Adoptive Transfer of Antiviral Resistance by Lymphoid Cells from Mice Protected against Friend Leukemia Virus-induced Disease by Passive Serum Therapy¹

Spleen and bone marrow cells from DBA/2 mice protected against infection with a leukemogenic dose of Friend leukemia virus (FLV) by passive therapy with chimpanzee anti-FLV serum were shown to be able to adoptively transfer antiviral resistance to unimmunized irradiated syngeneic recipients. Similar to the results obtained with donor mice immunized against a syngeneic FLV erythroleukemia cell line, spleen cells from serumprotected donor mice were more effective in transferring antiviral resistance than were the corresponding bone marrow cells. In contrast to the previously demonstrated close correlation between passive serum therapy protection and the development of a host antiviral humoral response, adoptive cell transfer-mediated resistance to FLV challenge was not accompanied by the presence of detectable antiviral antibodies.

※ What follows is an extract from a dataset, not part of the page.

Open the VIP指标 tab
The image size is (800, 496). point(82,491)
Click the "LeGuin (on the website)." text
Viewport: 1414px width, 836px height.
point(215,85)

While the cell type(s) responsible for transfer of antiviral resistance have not been conclusively identified, studies presented in this report indicate that elimination of T-cells by treatment with anti-Thy 1.2 antibodies plus complement does not affect the ability of spleen cells from serum-protected mice to adoptively transfer antiviral resistance. Furthermore, the idea that mature T-cells do not play a critical role in the FLV serum protection mechanism is further supported by the fact that the serum therapy protocol operates effectively in nude athymic mice. In the course of the adoptive transfer studies, it was observed that sublethal irradiation of DBA/2 mice prevented the development of FLV-induced splenomegaly (which reflects the activity of the defective spleen focus-forming virus component) without affecting the replication of the helper nondefective lymphatic leukemia virus. This irradiation effect could be reversed by reconstituting the mice with spleen or bone marrow cells from normal or FLV-infected syngeneic mice, suggesting that the irradiation effect is due to the inactivation of a spleen focus-forming virus target cell, presumably of an erythroid stem cell nature, which can be replaced by normal or leukemic spleen or bone marrow cells.